*PROBLEMS TO SOLVE:*
1. Copy out the post on proving that a group action is proper, word for word.
2. Please rewrite the rows from the one holding "How do I perform: Click the 登录 login avatar?" through the one holding "click(221, 132)", inclusive, with "login avatar" changed to "sign-in avatar" and nothing else altered. Give only those rows, and leave out the pictures.

To prove that it is free is easy, but how do I prove properness? By definition, one should check that the preimage by the map $\Phi: G \times M \rightarrow M \times M$ which takes $(g,x)\mapsto (g\cdot x,x)$ of any compact set in $M \times M$ is a compact set in $G \times M$, $M$ being a smooth manifold.

In the Google preview of the book "Lie Groups" by Duistermaat and Kolk, page 56, it is said that the left action of $G$ on $G$ is free and proper because the map $(g,x)\mapsto (g\cdot x,x)$ is bijective: $G \times G \rightarrow G \times G$, and the inverse $(g,x)\mapsto (g\cdot x^{-1},x)$ is continuous, thus mapping compact sets to compact sets. I understand this reasoning, but if I try to do the same for a (closed) subgroup $H$, where does the closed assumption come into play? This is what I don't get.

I've also checked this question. It is actually the same problem I'm trying to solve. Although I understand the scheme of the proof in the answer given there, I'm not sure how that reconciles with the definition of properness I gave above, again, that the preimage by $\Phi$ of any compact set in $G \times G$ should be a compact set in $H \times G$.

EDIT: I think I found a very easy solution for the problem, working with yet another, equivalent, definition of a proper action, that is, an action $A: H \times G \rightarrow G$ is proper iff for any sequence $\{h_n\}$ in $H$ and any convergent sequence $\{g_n\}$ in $G$, such that $\{h_n\cdot g_n\}$ converges, the sequence $\{h_n\}$ admits a convergent subsequence which converges in $H$.

*GIVEN DATA:*
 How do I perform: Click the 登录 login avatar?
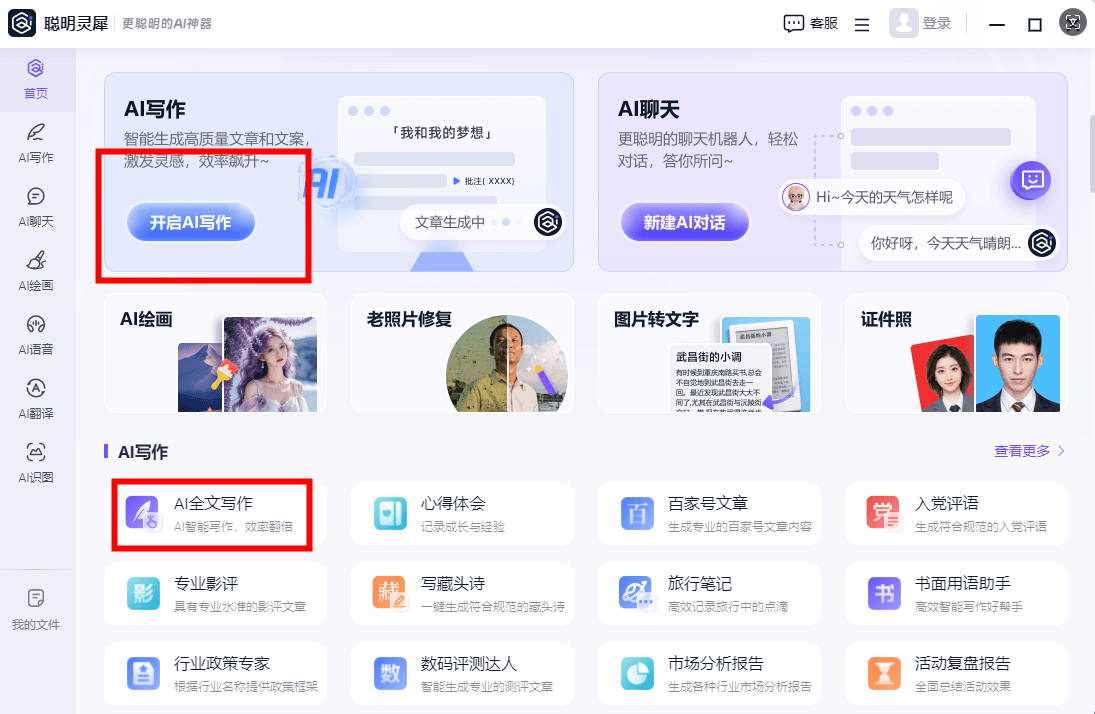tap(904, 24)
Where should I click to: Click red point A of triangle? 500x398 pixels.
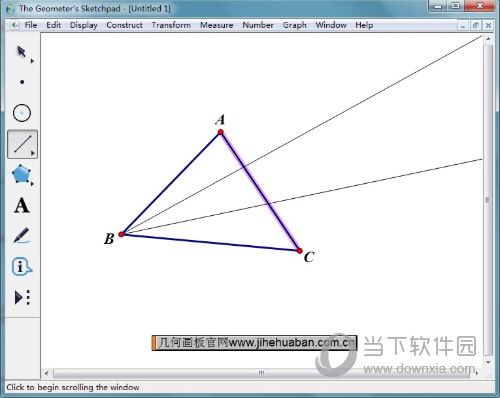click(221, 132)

==

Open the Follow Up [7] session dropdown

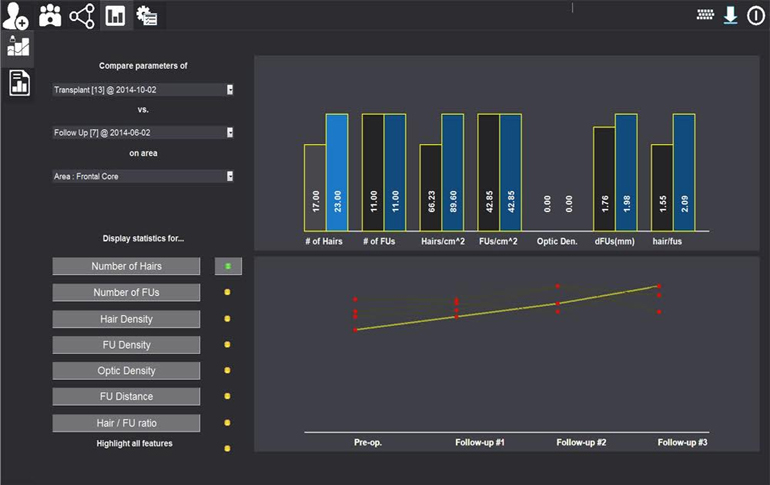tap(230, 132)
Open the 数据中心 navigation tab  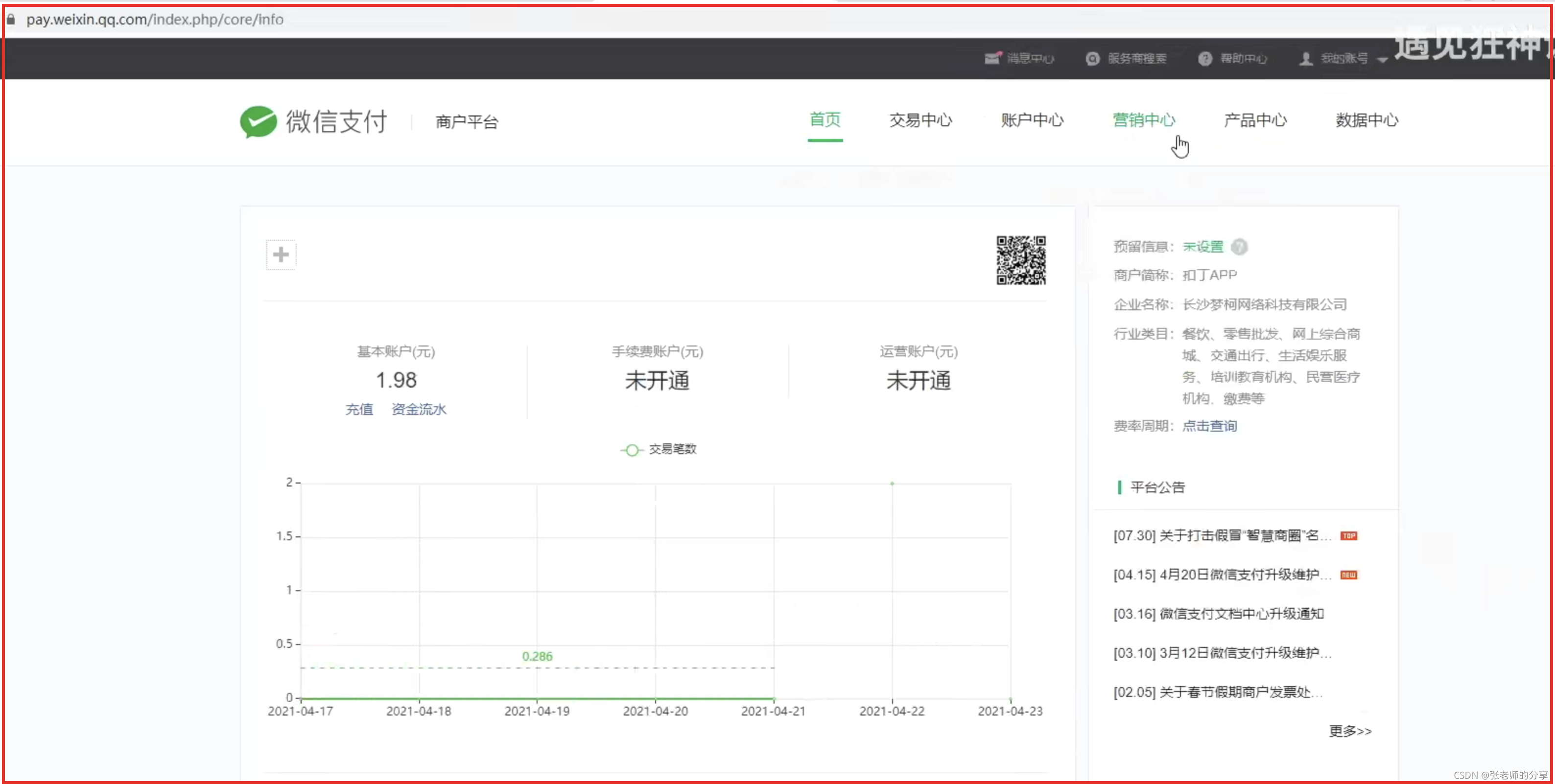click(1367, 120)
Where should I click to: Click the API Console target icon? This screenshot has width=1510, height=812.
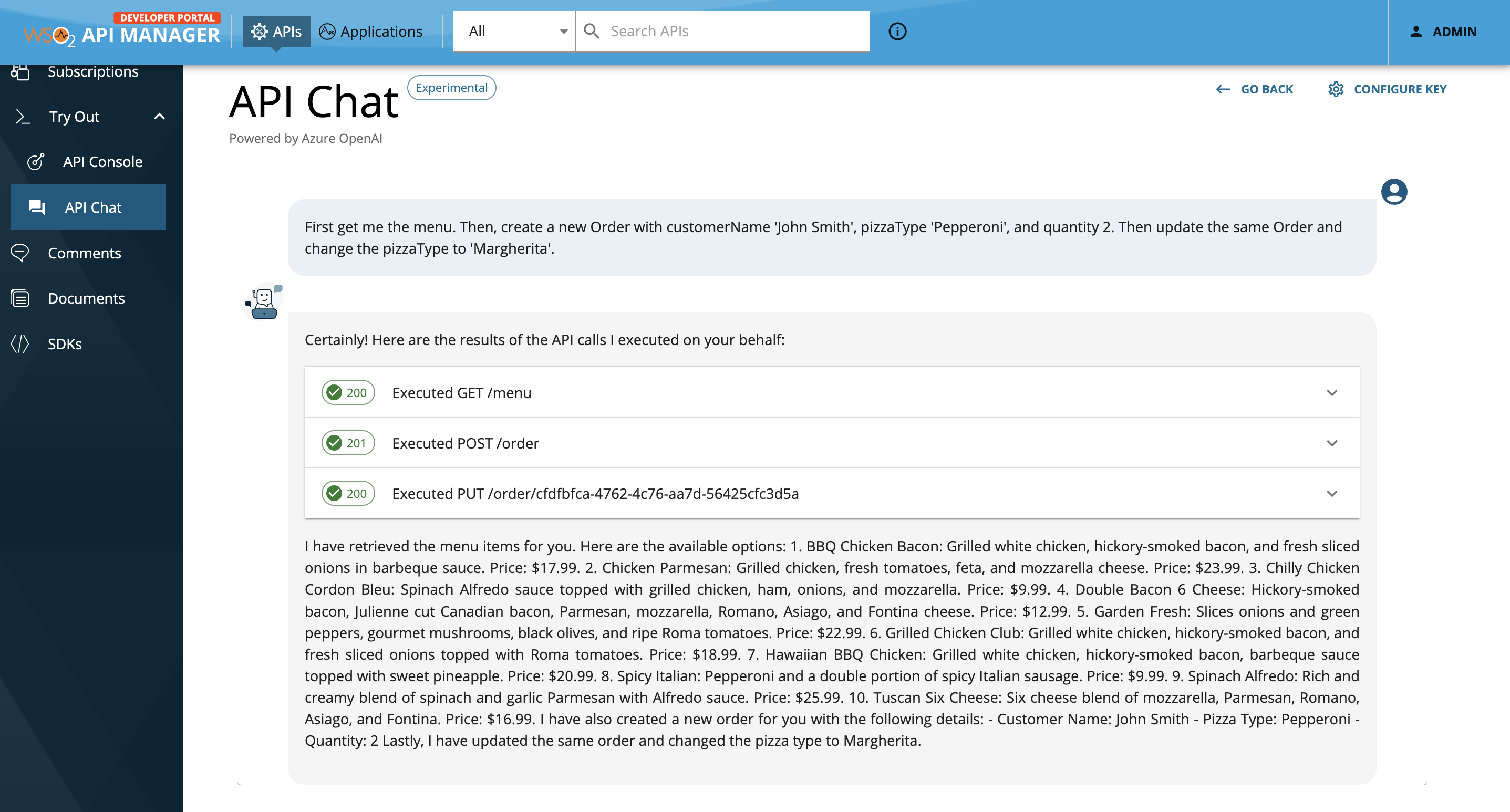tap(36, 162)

* * *

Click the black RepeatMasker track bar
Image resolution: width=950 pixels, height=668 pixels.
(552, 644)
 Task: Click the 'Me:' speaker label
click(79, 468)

*TASK ANSWERS:*
1.
To prove that it is free is easy, but how do I prove properness? By definition, one should check that the preimage by the map $\Phi: G \times M \rightarrow M \times M$ which takes $(g,x)\mapsto (g\cdot x,x)$ of any compact set in $M \times M$ is a compact set in $G \times M$, $M$ being a smooth manifold.

In the Google preview of the book "Lie Groups" by Duistermaat and Kolk, page 56, it is said that the left action of $G$ on $G$ is free and proper because the map $(g,x)\mapsto (g\cdot x,x)$ is bijective: $G \times G \rightarrow G \times G$, and the inverse $(g,x)\mapsto (g\cdot x^{-1},x)$ is continuous, thus mapping compact sets to compact sets. I understand this reasoning, but if I try to do the same for a (closed) subgroup $H$, where does the closed assumption come into play? This is what I don't get.

I've also checked this question. It is actually the same problem I'm trying to solve. Although I understand the scheme of the proof in the answer given there, I'm not sure how that reconciles with the definition of properness I gave above, again, that the preimage by $\Phi$ of any compact set in $G \times G$ should be a compact set in $H \times G$.

EDIT: I think I found a very easy solution for the problem, working with yet another, equivalent, definition of a proper action, that is, an action $A: H \times G \rightarrow G$ is proper iff for any sequence $\{h_n\}$ in $H$ and any convergent sequence $\{g_n\}$ in $G$, such that $\{h_n\cdot g_n\}$ converges, the sequence $\{h_n\}$ admits a convergent subsequence which converges in $H$.

2.
 How do I perform: Click the 登录 sign-in avatar?
tap(904, 24)
Where should I click to: Click red point A of triangle? 500x398 pixels.
click(221, 132)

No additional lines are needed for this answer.